Они несли с собой убежденность в собственной избранности в этом мире (по велению муз, не по собственному); они свято верили, что обладают неотъемлемым правом заниматься художественным творчеством.
Их встреча с литературным рынком стала сильнейшим шоком в их литературной биографии, земля ушла из-под ног, писательскому эго был нанесен жестокий удар.
— Так вы писатель?
— Да! — отвечает восточный человек, стараясь казаться скромным и воспитанным, не желая обидеть прочих, не избранных.
— Какое совпадение! Наша десятилетняя дочка только что закончила писать роман. У нас уже и издатель есть!
И это лишь первое оскорбление, которое восточный человек вынужден проглотить. У него самого издателя нет. А вскоре он обнаружит, что мир литературного рынка густо населен такими же «избранными», коллегами-писателями. И что его коллеги-писатели — это строчащие мемуары проститутки, описывающие свой спортивный путь спортсмены, подружки широко известных преступников, и показывающие преступника с более интимной стороны, а также уставшие от повседневных забот и решившие попробовать себя в литературе домохозяйки. Тут и писатели-юристы, и писатели-рыболовы, и писатели-литературные критики. Несть числа ищущим самовыражения, целая армия кем-то обиженных, изнасилованных, избитых, кому наступили на больную мозоль, спешащих поведать миру суть своей драмы, своей давно затаенной обиды.

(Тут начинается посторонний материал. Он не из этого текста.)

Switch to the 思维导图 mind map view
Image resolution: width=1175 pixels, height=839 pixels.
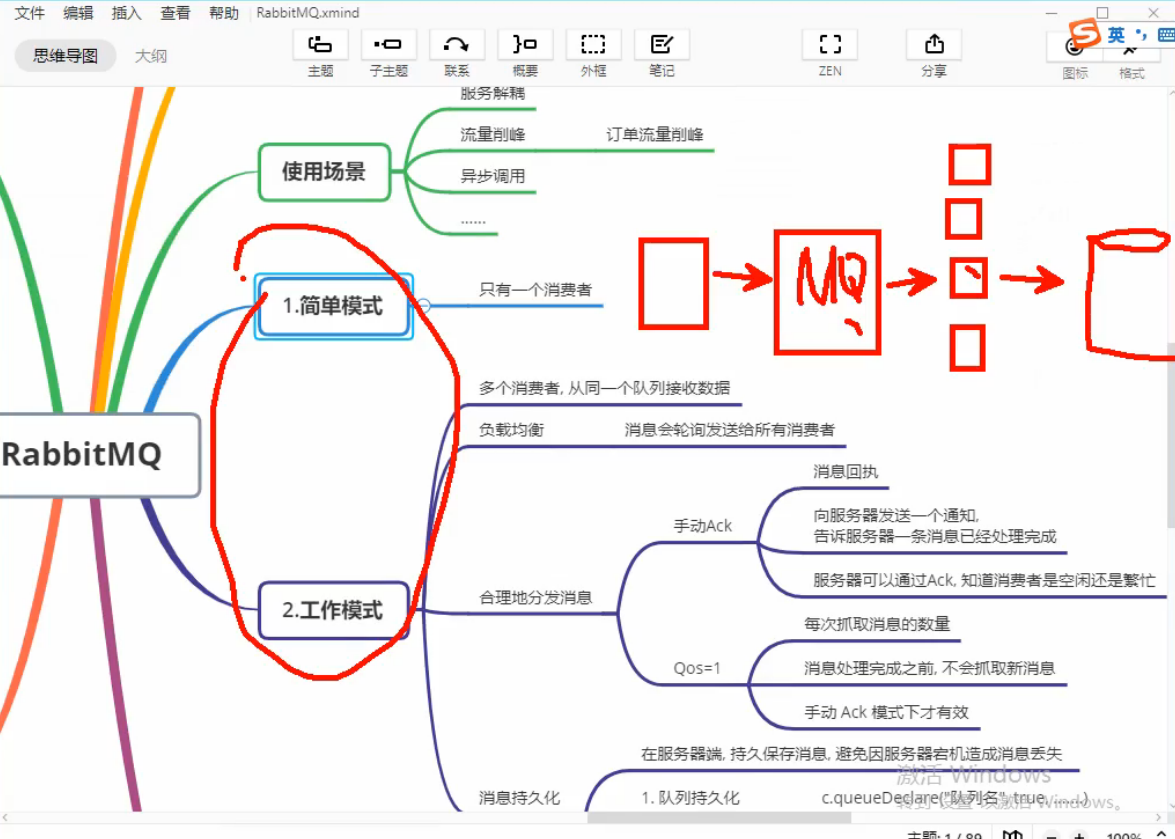[65, 56]
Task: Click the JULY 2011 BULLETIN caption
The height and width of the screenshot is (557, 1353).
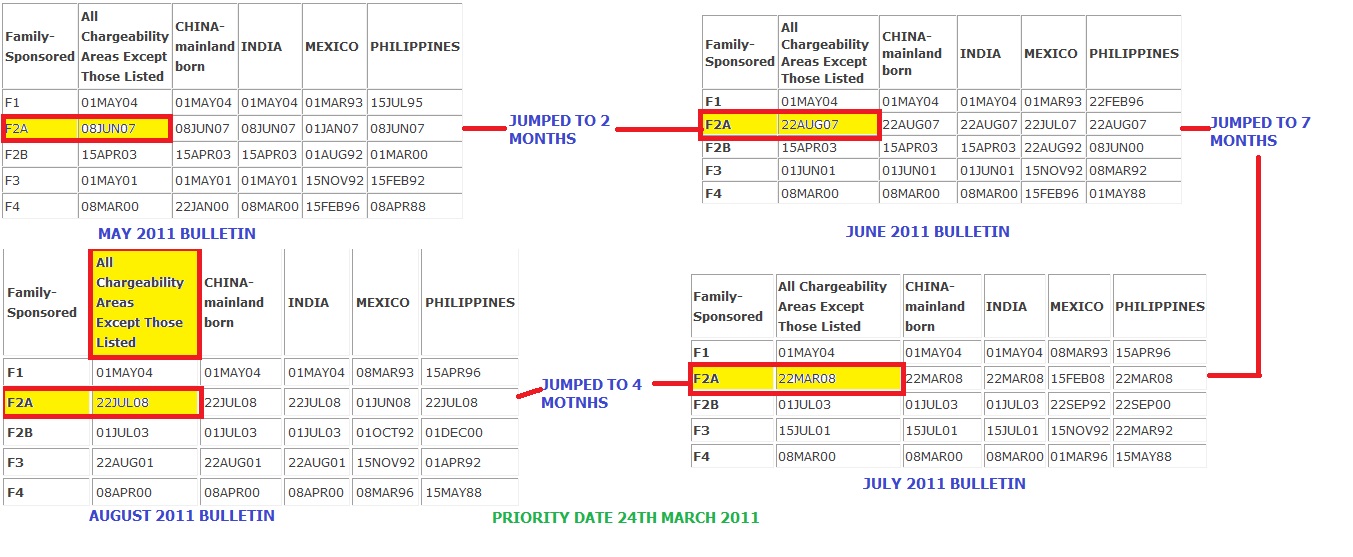Action: coord(944,484)
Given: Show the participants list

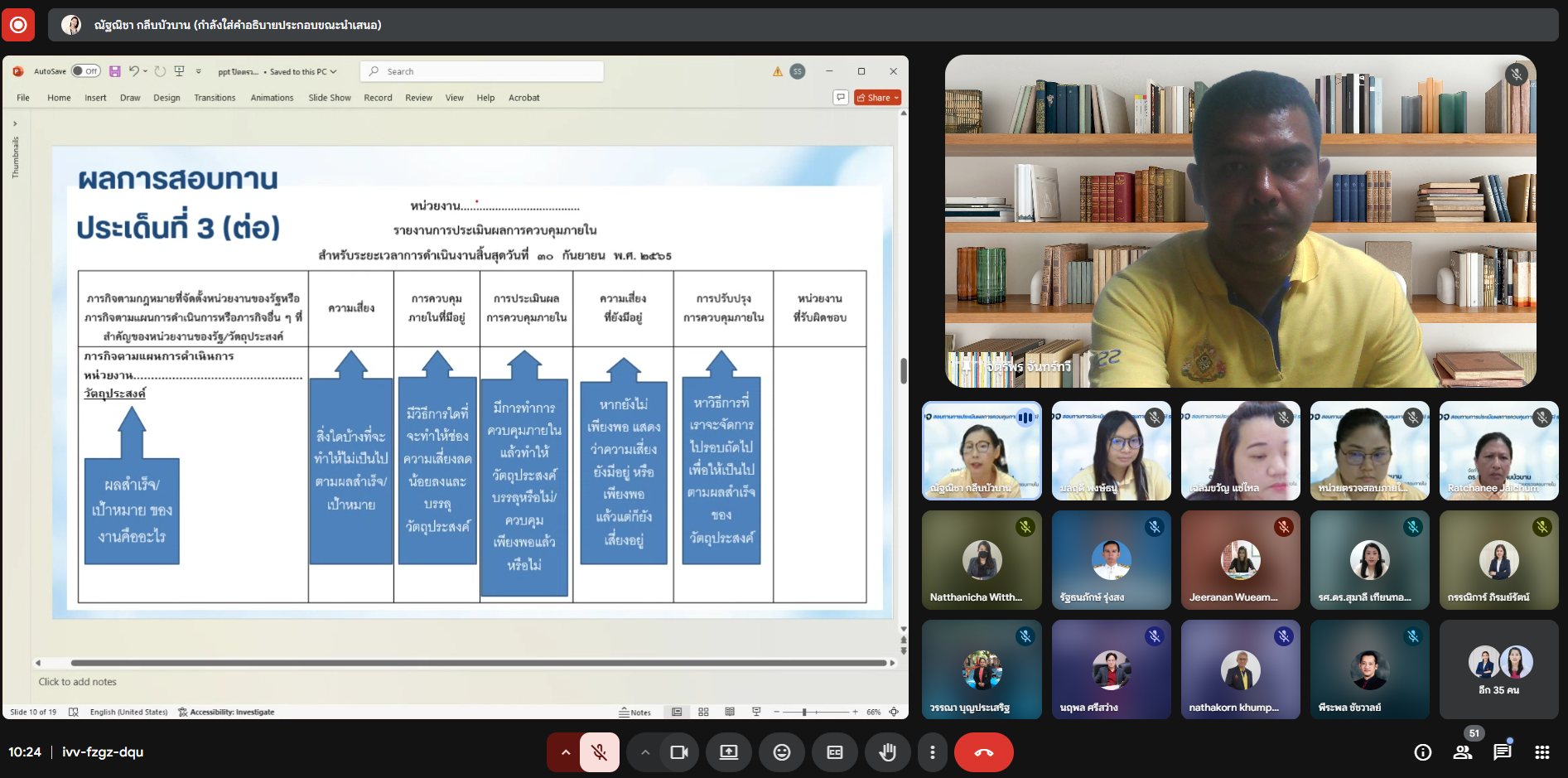Looking at the screenshot, I should [x=1462, y=752].
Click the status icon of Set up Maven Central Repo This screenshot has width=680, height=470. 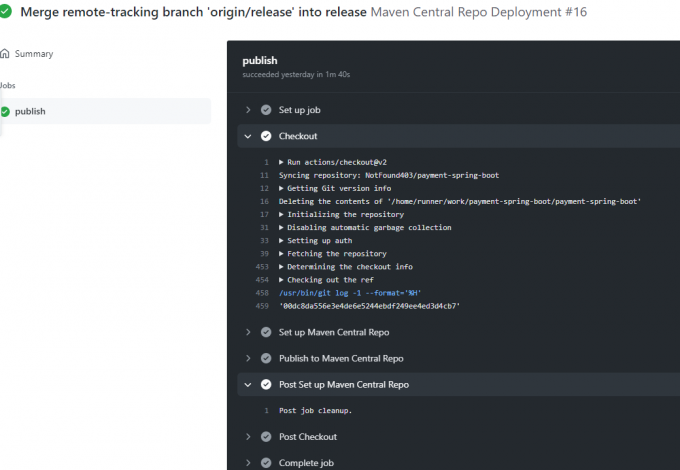(266, 332)
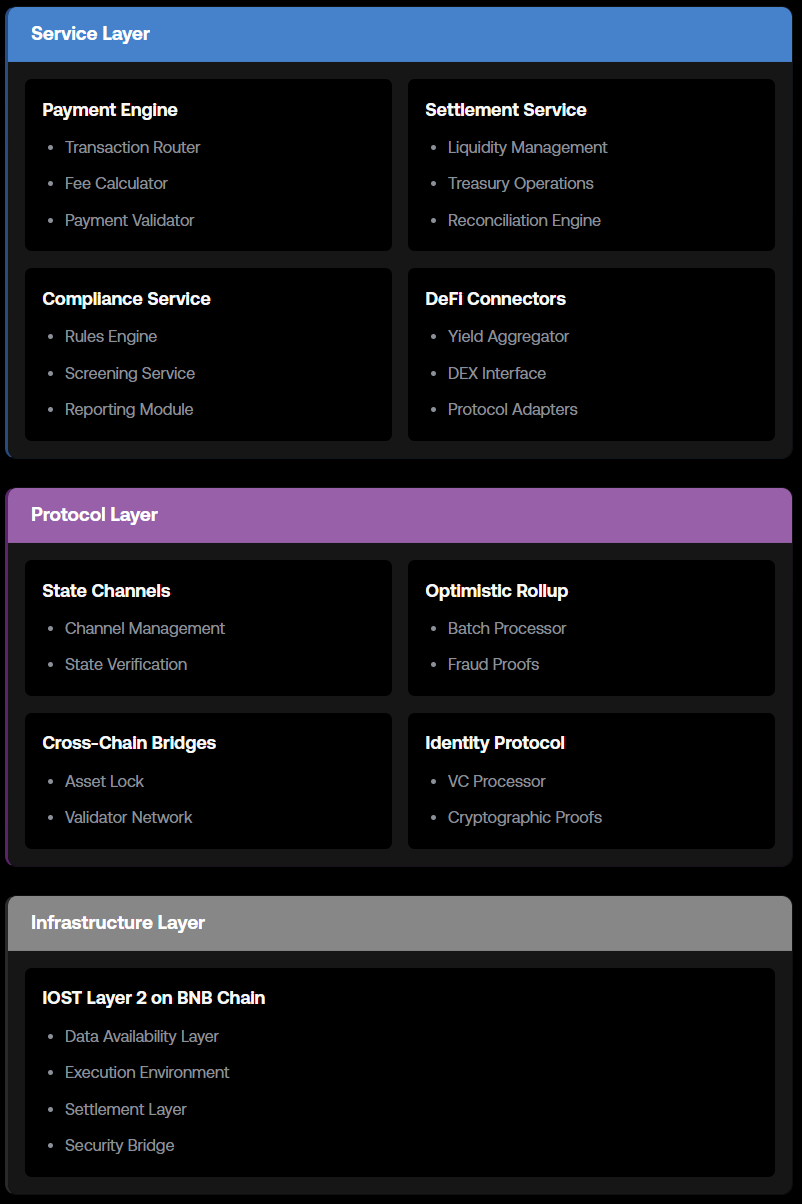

Уроженец Восточной Европы глубоко потрясен. Он не может поверить, что все подобные «коллеги» имеют равное с ним право творить, что в мире литературной демократии равны все, что здесь каждый имеет право и на книгу, и на литературный успех. Однако наш герой все-таки не теряет надежды, что в конце концов справедливость (литературно-историческая) восторжествует, что вот уже завтра все встанет на свои места, и домохозяйки останутся домохозяйками, а рыболовы — рыболовами. Он ничего не имеет против демократии. Наоборот, учитывая то, откуда пришел, он первым будет отстаивать ее достоинства, но — Господи Боже мой! — не в литературе же, не в искусстве!
Уроженец Восточной Европы заблуждается. Чрезвычайно впечатляющая жизнь рыболова имеет куда большую коммерческую ценность, чем все рассуждения уроженца Восточной Европы насчет литературных достоинств. А мир литературного рынка — это не только возможность мгновенного гламура, как наш уроженец Восточной Европы в утешение себе полагает. Здесь законодателями вкуса являются не писатели и не критики, а сам могущественный литературный рынок, он и устанавливает эстетические стандарты.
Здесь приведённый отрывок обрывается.